HIVやエイズは、現代医学でも完全に治療ができるわけではありません。エイズは発症してしまうと回復することができなくなってしまう病気であるため、現代でもその研究が続いている状況にあります。治療法の確立だけではなく、どういった経緯で発生したのかという起源も実は明確ではありません。最も有力であると考えられているのが、チンパンジーです。1930年代ごろに、チンパンジーにHIVの感染歴が存在していますので、何らかの経緯があって結果的にそれが人間に移ったと考えられています。例えば、元々サルが感染していたものをチンパンジーが食べて、さらにそのチンパンジーを人間が食べたことによって連鎖的に感染したと考えるのが有力な説となっています。ただ、あくまでも説ですので起源が確定的になっているわけではありません。HIVは、元々ウイルスの名称であるためこれに感染することですぐに病気を発症するわけではないということを理解しなくてはいけません。エイズは、このHIVに感染した人が発症する病気であるため、この違いはとても大切です。従来までは、HIVに感染するとエイズを将来的に必ず発症させてしまいましたので、死亡率も高くなっていました。ただ、誤解をしてはいけないのはエイズの死亡率そのものに関しては年々下がってきている傾向があることです。これは、エイズを発症するのを遅らせる専用の薬が開発されているからに他なりません。ウイルスの働きを遅らせることで、結果的に発症率と死亡率を大幅に小さくできていますのでその点の心配は徐々になくなってきています。これに関して勘違いが多い傾向があるため正しい理解が必要だといえますが、他の性病と違い、HIVそのものは実は感染率が非常に低く、普通の避妊対策を行っておけば、ほぼ確実に感染を防ぐことができます。

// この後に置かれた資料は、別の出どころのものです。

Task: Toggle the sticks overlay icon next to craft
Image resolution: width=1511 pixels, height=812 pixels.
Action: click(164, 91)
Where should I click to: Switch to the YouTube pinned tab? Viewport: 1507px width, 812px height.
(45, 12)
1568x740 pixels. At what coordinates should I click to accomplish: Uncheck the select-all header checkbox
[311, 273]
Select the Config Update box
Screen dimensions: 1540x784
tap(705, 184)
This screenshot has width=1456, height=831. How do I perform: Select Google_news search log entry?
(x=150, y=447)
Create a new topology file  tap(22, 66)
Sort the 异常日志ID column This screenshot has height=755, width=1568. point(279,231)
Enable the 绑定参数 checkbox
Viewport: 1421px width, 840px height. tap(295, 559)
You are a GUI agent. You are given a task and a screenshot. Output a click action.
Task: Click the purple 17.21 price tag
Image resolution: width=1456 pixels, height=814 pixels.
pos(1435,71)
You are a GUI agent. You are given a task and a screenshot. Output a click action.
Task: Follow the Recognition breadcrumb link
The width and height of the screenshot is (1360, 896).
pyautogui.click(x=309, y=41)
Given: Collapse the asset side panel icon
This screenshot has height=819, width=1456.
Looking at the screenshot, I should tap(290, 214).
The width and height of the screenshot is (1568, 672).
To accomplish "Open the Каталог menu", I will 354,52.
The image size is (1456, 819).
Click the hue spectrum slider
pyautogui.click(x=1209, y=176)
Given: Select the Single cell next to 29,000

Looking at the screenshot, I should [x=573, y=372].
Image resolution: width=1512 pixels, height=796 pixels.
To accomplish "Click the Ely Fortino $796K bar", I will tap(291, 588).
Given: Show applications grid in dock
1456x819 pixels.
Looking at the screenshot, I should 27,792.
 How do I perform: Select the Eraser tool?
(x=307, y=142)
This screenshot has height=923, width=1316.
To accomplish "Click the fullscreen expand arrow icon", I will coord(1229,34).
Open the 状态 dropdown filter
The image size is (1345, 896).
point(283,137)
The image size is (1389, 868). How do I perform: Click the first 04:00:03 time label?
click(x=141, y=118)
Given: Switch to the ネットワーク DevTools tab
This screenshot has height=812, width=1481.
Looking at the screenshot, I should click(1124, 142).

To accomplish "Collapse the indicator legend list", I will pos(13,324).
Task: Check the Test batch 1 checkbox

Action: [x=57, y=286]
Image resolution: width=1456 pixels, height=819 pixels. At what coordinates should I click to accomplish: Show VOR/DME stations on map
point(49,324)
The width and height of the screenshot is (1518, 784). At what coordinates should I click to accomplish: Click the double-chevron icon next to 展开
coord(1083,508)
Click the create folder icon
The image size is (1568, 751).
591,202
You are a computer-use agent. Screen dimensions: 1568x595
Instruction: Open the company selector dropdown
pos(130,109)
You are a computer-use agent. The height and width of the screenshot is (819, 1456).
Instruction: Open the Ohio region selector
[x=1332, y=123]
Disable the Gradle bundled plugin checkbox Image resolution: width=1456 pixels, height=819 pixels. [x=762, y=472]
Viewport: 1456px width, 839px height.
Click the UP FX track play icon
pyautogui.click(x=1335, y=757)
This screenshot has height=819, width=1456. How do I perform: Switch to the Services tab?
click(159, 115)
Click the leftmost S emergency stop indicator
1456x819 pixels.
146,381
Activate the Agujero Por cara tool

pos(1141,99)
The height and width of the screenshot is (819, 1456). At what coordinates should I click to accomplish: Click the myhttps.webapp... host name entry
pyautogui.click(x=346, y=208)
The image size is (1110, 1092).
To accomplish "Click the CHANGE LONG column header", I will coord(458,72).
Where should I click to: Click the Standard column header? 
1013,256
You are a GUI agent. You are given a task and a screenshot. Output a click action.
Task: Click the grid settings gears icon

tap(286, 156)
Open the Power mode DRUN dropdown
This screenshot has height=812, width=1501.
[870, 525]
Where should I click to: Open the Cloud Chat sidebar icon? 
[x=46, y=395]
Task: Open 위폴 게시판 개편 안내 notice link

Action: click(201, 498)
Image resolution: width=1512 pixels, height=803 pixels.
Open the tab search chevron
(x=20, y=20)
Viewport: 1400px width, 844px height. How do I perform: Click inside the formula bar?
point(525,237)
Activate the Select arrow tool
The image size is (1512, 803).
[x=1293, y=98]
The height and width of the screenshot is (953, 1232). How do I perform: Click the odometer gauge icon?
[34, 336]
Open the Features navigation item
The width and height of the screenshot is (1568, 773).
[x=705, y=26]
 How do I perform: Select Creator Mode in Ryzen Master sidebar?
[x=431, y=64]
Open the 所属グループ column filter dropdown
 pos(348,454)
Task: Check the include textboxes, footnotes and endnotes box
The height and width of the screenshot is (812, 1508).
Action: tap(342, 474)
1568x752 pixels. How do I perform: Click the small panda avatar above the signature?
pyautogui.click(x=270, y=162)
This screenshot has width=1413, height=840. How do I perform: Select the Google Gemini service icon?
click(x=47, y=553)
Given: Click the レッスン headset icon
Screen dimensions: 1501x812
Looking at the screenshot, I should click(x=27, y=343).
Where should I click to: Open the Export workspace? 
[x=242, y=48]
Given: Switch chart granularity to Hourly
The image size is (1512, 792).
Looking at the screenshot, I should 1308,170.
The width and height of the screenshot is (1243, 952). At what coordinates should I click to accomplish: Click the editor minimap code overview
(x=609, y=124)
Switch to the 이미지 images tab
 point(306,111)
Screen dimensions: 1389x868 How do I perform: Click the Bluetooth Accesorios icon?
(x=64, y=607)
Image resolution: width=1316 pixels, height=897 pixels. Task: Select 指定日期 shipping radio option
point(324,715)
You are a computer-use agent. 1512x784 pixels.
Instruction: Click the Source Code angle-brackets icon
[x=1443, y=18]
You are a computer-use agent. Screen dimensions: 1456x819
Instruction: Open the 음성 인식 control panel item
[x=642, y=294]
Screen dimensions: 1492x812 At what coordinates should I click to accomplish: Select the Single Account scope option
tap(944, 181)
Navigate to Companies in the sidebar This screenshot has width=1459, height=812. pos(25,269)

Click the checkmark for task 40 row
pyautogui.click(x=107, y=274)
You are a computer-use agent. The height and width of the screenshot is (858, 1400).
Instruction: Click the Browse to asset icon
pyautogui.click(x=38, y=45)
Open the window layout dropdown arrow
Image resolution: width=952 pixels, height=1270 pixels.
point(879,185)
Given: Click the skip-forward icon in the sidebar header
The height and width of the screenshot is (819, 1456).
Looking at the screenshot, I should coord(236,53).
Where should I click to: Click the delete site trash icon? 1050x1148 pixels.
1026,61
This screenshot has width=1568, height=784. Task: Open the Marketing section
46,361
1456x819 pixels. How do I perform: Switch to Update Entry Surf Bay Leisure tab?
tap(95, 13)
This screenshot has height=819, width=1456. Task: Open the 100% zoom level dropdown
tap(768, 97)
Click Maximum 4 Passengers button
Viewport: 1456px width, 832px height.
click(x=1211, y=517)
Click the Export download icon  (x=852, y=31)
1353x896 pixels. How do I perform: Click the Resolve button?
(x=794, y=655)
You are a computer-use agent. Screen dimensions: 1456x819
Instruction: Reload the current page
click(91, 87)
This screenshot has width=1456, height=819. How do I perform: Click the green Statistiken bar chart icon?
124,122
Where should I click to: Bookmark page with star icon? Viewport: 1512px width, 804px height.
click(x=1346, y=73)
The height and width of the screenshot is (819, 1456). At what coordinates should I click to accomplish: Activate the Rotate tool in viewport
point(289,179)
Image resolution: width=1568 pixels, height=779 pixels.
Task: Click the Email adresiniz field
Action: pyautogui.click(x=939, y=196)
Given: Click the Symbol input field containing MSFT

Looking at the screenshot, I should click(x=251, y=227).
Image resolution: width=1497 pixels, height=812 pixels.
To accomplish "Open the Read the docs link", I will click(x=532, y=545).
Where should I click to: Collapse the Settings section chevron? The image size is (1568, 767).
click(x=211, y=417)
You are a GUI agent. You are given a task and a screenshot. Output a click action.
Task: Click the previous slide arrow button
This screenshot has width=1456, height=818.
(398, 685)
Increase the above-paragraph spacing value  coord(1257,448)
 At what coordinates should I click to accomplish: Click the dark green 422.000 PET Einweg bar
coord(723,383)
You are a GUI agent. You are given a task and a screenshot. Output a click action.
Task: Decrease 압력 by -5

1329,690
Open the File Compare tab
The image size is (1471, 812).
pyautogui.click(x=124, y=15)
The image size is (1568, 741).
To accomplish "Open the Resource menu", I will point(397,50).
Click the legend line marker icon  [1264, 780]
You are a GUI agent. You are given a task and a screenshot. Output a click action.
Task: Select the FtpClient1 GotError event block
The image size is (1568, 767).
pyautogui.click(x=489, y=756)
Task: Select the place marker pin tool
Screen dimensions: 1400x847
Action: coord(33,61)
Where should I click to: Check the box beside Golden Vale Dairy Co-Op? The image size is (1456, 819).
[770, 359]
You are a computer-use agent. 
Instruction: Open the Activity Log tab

しかも、人から人に移るときには同性間の性行為がほとんどであるというデータも存在するくらいで、実は異性間同士の性交渉ではHIVをもらわない可能性が高いです。普通の避妊対策を行うことで、対策は十分であるといえます。具体的な数値をみても、HIVの感染率が特に高いアブノーマルな性交渉を行ったとしても1%未満だと考えられています。重い病気や死亡率の高さから間違った認識がまかり通っていますが、実は世間で述べられているほど回避が難しい病気ではありません。この点を理解しておけば、HIVへの未然の対策は比較的容易に実現できます。